As Ukrainians flee, ‘we even feel a bit guilty we are OK’

Walking the 14 miles to Ukraine’s border and to safety, Ludmila Sokol was moved by the mounds of clothes and other personal effects that many others discarded as they fled the fighting before her.

“You should have seen things scattered along the road,” said the gym teacher from Zaporizhzhia.“Because the farther you carry things, the harder it is.”

Sokol has now found shelter in Paris. And like countless others, she’s now grappling with the pain of leaving her war-battered homeland.

It hurts to leave everything behind, she said. She’s found a home with her former gymnastics coach, a “second mother” whom she first met as a child. “I don’t know what will happen tomorrow, but the only thing I know is that everything will be fine because Victoria Andreevna is nearby.”
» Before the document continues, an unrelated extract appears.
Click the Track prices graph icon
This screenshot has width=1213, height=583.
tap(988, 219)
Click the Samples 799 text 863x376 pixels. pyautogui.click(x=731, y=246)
Her host tied a homemade Ukrainian flag to a fishing rod to wave in a small gesture of personal defiance over Russia’s invasion.

The number of refugees who have fled Ukraine has now reached 1.2 million, the International Organization for Migration said Friday. This could become the “biggest refugee crisis this century,” the UN refugee agency has said, predicting that as many as 4 million people could eventually leave. The European Union decided Thursday to grant people fleeing temporary protection and residence permits.

Gestures of generosity abound everywhere. At a refugee camp in Siret, Romania, volunteers and emergency workers paused to hold a birthday party for a 7-year-old girl from Ukraine, complete with cake, balloons and song.

The UN children’s agency said a half-million children in Ukraine had to flee their homes in the first week of Russia’s invasion, though it didn’t say how many left the country.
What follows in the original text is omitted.